#### [RECORDS SHOWN]
----------------

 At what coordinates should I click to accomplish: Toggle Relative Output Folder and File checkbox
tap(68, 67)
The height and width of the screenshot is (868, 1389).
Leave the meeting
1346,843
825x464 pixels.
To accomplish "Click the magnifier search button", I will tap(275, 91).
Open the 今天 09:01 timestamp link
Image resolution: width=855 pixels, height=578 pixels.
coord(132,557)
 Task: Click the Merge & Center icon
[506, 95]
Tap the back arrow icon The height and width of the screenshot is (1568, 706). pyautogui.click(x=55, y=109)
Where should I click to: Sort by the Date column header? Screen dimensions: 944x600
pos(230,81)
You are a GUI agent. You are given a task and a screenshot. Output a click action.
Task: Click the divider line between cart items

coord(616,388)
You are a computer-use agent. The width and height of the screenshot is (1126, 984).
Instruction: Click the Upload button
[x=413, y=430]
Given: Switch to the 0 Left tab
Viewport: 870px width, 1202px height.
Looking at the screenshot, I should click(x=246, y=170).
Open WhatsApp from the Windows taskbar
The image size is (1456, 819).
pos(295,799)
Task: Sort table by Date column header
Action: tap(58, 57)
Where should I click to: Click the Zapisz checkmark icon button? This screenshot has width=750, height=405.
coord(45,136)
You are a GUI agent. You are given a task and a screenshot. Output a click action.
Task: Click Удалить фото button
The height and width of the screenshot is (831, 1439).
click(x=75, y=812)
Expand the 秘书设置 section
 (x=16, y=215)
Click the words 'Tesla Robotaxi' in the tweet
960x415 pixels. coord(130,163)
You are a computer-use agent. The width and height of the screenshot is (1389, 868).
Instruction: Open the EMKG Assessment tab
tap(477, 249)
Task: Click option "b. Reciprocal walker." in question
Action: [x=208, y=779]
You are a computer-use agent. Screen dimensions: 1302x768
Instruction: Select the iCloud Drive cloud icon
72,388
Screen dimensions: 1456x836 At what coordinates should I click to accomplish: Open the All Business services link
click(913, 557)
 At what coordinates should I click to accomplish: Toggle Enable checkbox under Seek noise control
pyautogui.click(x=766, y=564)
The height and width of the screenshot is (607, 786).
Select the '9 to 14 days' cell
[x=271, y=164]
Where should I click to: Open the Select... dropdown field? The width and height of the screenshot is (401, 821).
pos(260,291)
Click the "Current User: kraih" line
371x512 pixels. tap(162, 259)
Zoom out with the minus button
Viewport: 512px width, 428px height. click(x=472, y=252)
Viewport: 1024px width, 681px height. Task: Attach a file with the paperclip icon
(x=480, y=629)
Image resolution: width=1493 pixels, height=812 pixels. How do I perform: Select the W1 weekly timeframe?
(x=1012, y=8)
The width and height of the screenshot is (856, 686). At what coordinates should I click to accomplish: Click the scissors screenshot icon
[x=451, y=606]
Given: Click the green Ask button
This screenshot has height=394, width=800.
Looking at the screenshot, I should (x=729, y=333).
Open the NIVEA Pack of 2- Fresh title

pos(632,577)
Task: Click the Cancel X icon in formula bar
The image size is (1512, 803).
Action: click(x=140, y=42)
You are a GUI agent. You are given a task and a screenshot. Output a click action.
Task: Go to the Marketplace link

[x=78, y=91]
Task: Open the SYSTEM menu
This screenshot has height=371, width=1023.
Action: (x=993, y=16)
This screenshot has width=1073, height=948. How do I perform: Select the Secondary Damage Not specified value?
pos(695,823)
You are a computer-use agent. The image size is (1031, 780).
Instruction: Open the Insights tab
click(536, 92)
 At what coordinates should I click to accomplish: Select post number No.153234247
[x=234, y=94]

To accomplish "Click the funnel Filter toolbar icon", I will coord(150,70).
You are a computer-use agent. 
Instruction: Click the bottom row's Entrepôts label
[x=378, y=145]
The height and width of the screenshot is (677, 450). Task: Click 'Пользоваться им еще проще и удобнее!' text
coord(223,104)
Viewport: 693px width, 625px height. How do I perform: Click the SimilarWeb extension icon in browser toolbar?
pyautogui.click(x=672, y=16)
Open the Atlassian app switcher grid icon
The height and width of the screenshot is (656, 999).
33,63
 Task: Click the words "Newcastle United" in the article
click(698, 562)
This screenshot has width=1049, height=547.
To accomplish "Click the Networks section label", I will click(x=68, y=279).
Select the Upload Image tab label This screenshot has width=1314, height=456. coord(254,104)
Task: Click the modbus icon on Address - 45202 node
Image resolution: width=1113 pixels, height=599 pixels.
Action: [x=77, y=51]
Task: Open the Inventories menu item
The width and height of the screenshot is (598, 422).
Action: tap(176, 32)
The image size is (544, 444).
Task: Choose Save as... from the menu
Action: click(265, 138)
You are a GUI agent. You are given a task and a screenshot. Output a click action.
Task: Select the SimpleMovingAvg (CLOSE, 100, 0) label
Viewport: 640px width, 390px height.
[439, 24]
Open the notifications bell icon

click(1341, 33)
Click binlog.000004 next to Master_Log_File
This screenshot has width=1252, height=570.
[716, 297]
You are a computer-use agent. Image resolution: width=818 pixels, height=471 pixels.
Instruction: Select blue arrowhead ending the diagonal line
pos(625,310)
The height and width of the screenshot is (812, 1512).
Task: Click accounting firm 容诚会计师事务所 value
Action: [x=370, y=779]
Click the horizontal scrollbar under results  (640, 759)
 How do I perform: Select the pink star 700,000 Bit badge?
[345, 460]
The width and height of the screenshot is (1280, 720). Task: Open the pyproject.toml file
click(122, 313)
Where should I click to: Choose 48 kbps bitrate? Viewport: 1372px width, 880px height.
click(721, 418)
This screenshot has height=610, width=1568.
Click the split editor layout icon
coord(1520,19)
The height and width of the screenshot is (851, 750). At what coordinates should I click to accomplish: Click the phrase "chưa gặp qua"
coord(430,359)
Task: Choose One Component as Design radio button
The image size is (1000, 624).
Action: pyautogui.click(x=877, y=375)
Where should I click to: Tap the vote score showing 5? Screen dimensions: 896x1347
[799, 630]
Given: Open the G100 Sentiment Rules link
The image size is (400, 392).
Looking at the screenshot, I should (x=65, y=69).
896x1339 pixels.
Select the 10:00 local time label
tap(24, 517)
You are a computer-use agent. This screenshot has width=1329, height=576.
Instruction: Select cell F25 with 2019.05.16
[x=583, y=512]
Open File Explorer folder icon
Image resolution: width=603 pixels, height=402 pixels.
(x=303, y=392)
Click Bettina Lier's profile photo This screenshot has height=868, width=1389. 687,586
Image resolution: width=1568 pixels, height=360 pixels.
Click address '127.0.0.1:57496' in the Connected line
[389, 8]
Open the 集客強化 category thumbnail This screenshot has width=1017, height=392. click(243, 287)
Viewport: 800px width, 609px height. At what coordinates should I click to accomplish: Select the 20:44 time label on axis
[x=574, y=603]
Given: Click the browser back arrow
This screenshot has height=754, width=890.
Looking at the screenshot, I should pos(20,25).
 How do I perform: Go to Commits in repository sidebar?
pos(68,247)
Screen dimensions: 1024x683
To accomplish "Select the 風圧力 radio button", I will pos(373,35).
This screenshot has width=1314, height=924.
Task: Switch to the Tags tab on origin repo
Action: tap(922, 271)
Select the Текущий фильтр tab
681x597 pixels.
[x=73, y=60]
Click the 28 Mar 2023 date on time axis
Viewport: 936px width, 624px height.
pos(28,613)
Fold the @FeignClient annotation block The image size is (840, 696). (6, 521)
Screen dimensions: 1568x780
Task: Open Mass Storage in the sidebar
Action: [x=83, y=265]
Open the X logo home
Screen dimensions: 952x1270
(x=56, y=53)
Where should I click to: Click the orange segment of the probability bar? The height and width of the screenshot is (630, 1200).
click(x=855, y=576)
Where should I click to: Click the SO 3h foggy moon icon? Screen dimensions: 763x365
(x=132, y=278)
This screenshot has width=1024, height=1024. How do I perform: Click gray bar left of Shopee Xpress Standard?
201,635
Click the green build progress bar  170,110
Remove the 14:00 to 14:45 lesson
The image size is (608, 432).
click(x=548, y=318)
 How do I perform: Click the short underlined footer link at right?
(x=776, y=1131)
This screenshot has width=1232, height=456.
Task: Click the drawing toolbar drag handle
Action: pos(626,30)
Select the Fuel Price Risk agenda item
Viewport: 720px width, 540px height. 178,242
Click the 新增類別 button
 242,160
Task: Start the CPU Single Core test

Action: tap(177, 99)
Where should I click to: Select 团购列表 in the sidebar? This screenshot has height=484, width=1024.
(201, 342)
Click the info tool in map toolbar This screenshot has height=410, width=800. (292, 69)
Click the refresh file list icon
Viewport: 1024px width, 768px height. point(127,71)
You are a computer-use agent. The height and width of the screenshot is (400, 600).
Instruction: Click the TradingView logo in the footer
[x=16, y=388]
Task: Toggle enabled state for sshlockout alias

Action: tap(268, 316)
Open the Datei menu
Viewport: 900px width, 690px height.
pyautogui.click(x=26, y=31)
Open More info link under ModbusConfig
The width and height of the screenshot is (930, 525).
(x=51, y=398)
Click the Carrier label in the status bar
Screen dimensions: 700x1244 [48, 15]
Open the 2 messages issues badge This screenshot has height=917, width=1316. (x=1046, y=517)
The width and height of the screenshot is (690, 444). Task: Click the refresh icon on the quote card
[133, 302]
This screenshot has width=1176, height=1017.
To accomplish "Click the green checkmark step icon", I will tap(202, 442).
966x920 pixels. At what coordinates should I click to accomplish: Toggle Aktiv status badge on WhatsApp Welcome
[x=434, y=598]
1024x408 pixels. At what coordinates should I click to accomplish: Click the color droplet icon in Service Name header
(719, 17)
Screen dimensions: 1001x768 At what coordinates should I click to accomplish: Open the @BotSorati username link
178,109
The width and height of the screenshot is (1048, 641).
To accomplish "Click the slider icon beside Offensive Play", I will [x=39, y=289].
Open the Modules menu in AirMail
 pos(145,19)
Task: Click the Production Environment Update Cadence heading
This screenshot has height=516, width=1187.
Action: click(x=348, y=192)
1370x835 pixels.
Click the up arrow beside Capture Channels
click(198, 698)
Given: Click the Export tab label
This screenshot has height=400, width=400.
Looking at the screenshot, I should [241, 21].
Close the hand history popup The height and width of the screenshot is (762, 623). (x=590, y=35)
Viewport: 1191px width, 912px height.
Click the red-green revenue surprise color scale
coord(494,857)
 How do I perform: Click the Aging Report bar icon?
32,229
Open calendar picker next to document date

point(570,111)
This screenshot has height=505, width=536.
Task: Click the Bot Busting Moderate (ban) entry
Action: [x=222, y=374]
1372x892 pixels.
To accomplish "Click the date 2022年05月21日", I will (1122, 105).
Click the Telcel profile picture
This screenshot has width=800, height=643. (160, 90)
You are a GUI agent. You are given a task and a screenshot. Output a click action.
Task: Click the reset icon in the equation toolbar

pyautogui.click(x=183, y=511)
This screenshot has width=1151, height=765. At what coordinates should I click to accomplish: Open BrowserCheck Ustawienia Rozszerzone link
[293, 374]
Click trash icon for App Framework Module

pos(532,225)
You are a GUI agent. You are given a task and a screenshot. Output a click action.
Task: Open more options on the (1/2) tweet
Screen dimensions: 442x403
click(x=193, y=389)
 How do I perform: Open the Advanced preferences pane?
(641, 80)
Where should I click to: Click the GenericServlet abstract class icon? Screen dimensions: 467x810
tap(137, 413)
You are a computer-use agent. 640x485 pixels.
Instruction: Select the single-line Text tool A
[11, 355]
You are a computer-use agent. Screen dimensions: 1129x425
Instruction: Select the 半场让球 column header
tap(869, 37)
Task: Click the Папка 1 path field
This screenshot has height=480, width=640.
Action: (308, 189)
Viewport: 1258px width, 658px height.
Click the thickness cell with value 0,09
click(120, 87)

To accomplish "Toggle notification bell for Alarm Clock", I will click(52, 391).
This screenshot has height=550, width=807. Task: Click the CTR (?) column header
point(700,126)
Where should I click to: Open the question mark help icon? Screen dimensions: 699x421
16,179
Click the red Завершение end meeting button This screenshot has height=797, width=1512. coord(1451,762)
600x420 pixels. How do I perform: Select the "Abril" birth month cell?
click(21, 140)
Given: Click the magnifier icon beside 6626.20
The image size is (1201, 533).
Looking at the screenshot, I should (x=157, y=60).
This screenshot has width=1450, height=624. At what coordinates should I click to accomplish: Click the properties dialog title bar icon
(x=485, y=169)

----------------

#### [EXERCISE DIRECTIONS]
Each line in the data that holds the string "magnifier" must be returned.

#### [RESULT FOR THIS TASK]
To accomplish "Click the magnifier search button", I will tap(275, 91).
Given: Click the magnifier icon beside 6626.20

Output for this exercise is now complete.